[[ Data under study open ]]

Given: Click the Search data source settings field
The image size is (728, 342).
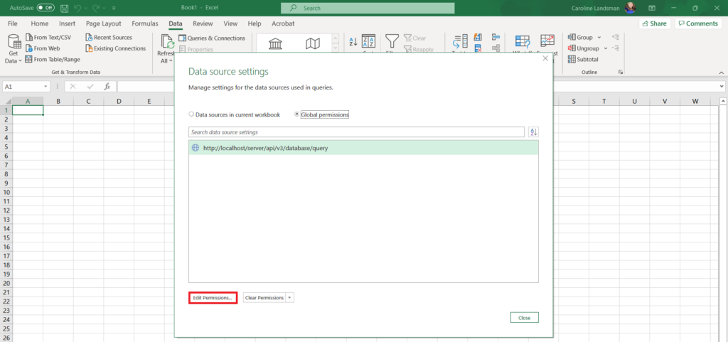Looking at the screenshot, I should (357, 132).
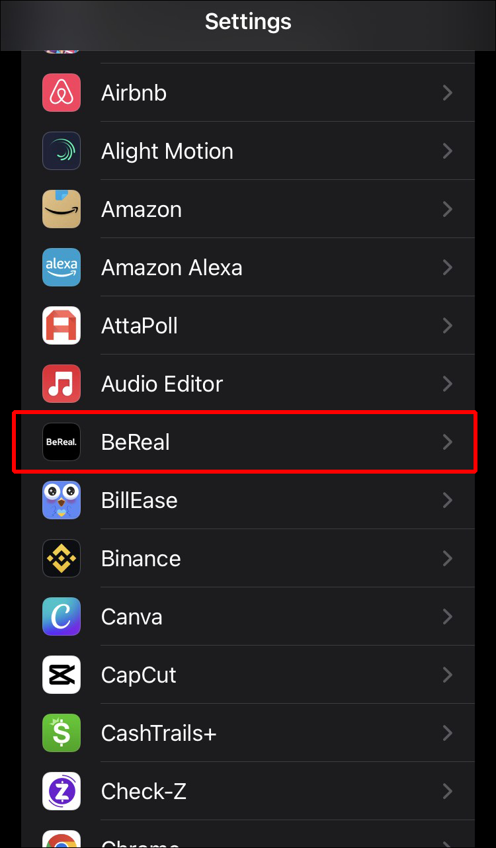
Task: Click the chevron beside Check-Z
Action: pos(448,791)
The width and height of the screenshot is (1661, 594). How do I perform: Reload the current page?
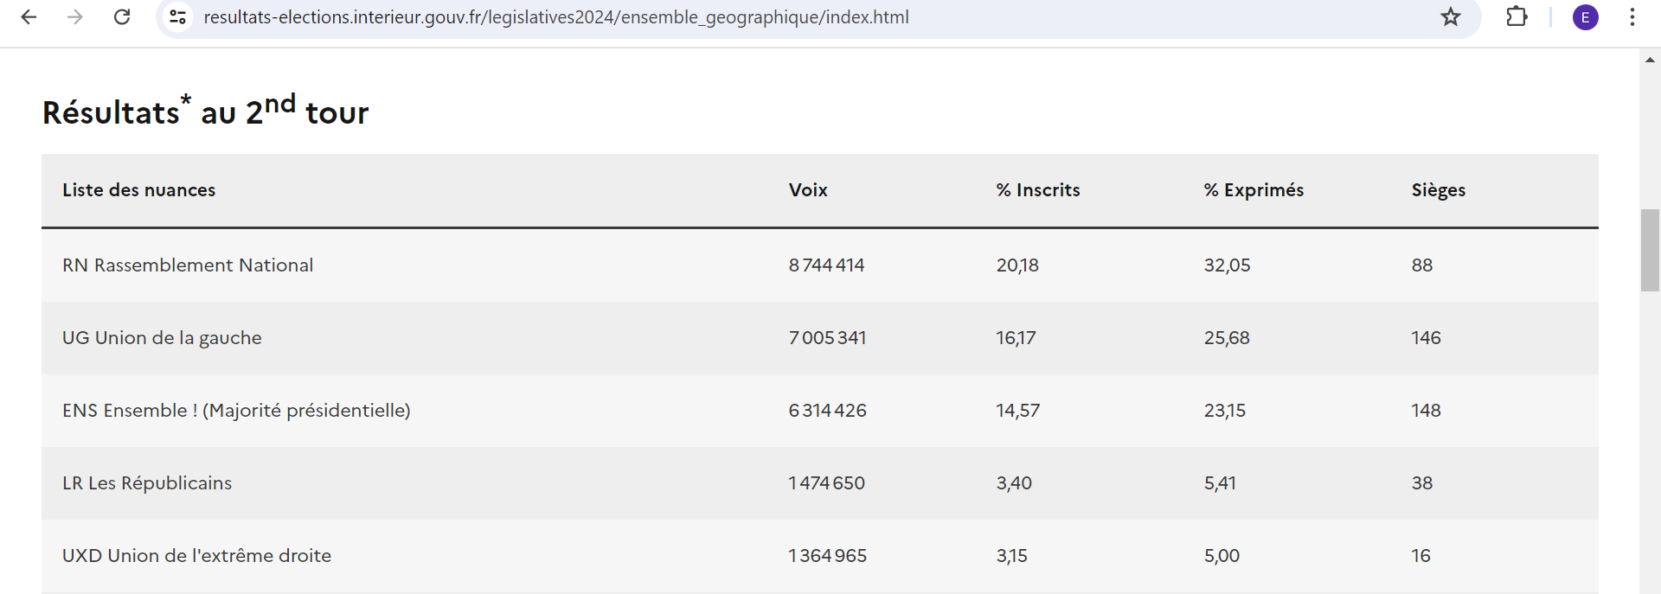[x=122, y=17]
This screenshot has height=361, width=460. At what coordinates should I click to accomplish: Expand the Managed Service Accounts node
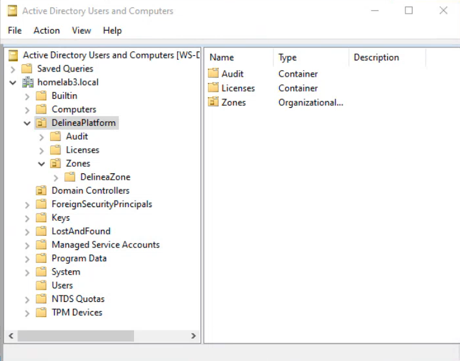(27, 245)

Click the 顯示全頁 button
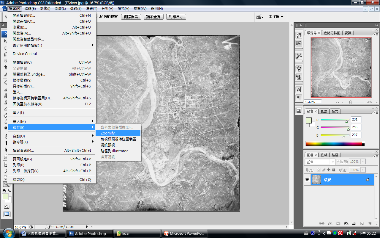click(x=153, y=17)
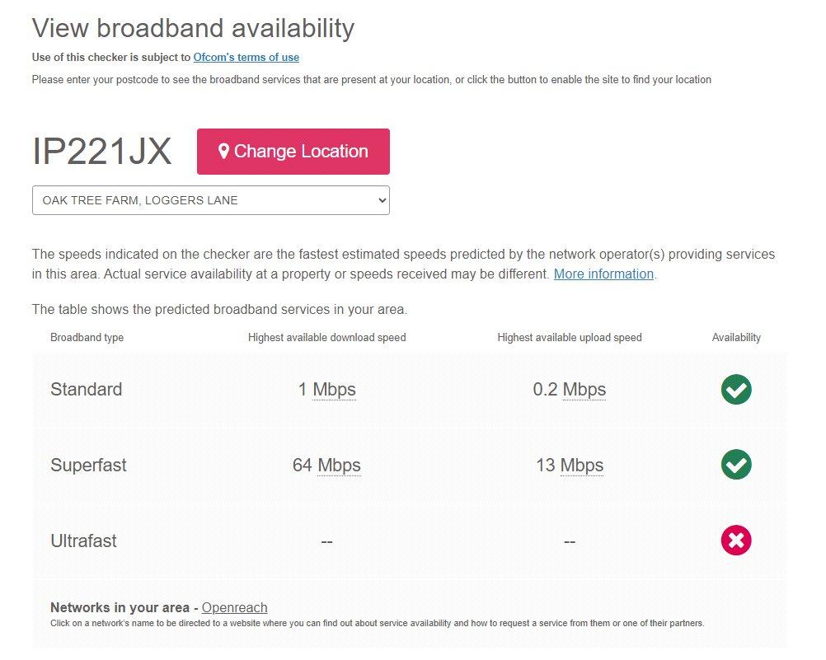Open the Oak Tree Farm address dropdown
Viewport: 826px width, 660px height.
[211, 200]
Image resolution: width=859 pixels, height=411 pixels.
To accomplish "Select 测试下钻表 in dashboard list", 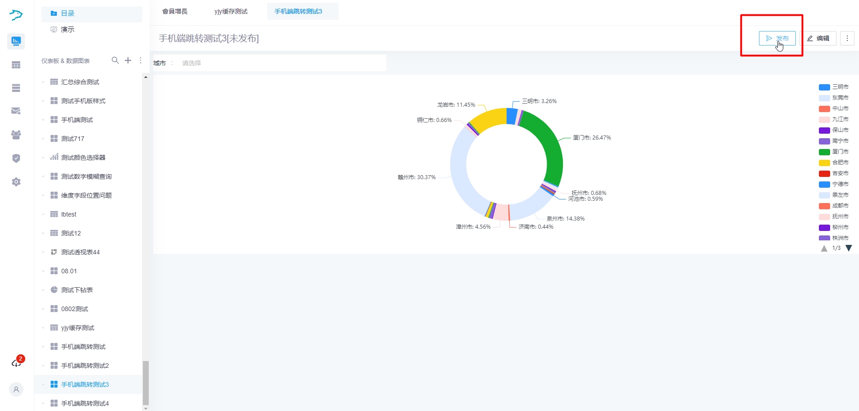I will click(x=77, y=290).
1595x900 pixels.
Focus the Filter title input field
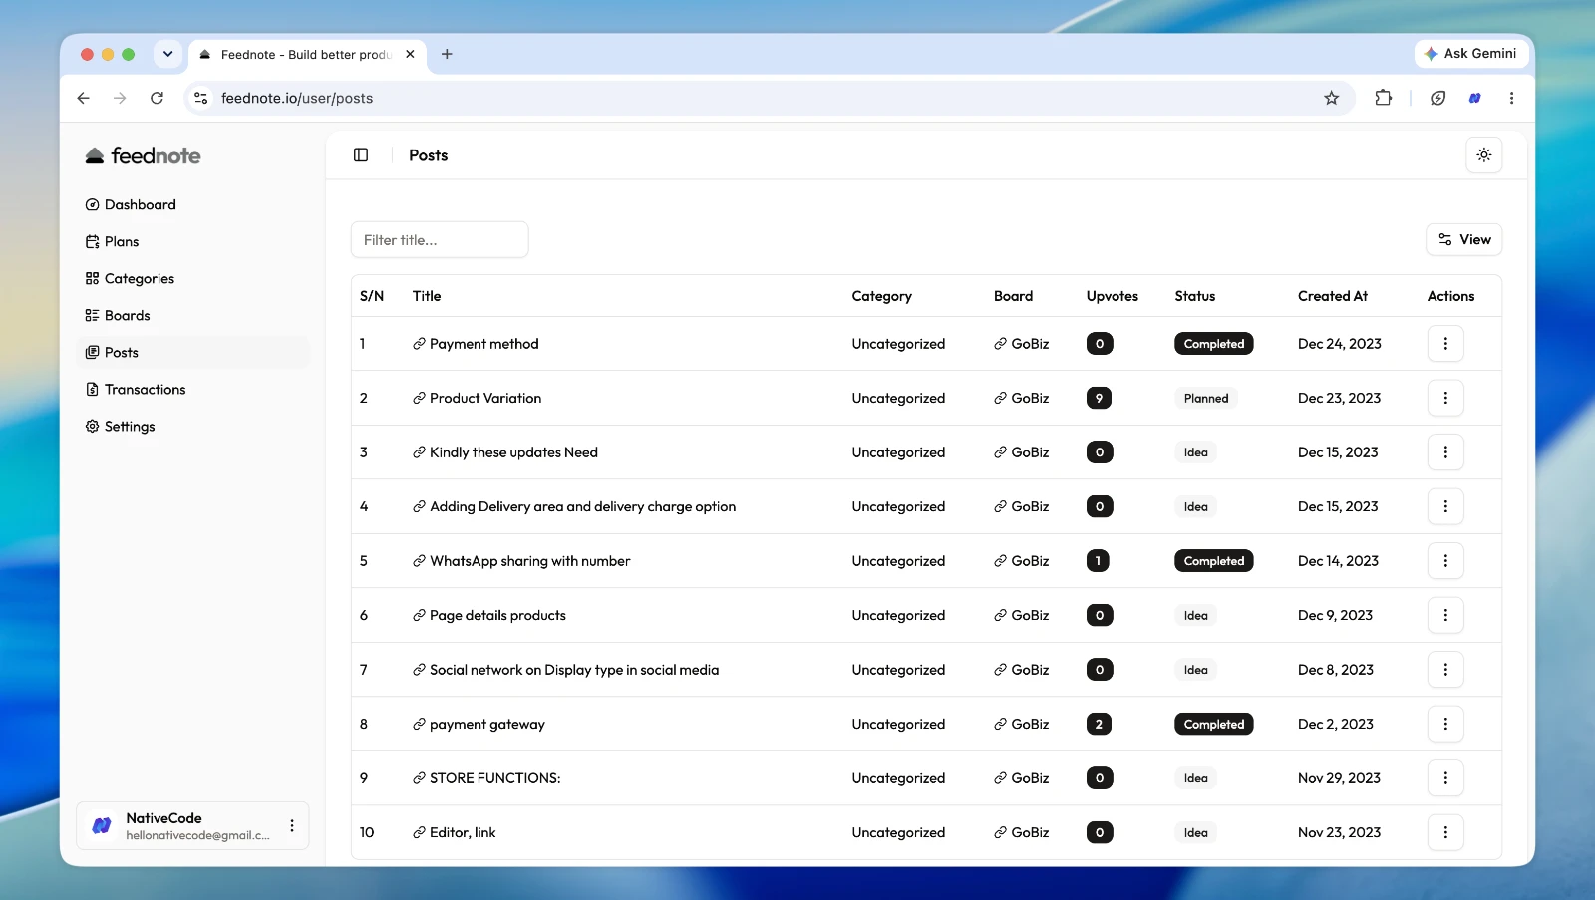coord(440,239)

[[ Data under study closed ]]

Problem to solve: How many lines of the listing above hold the string "pixels"? Answer with the number alone.

Answer to this exercise: 2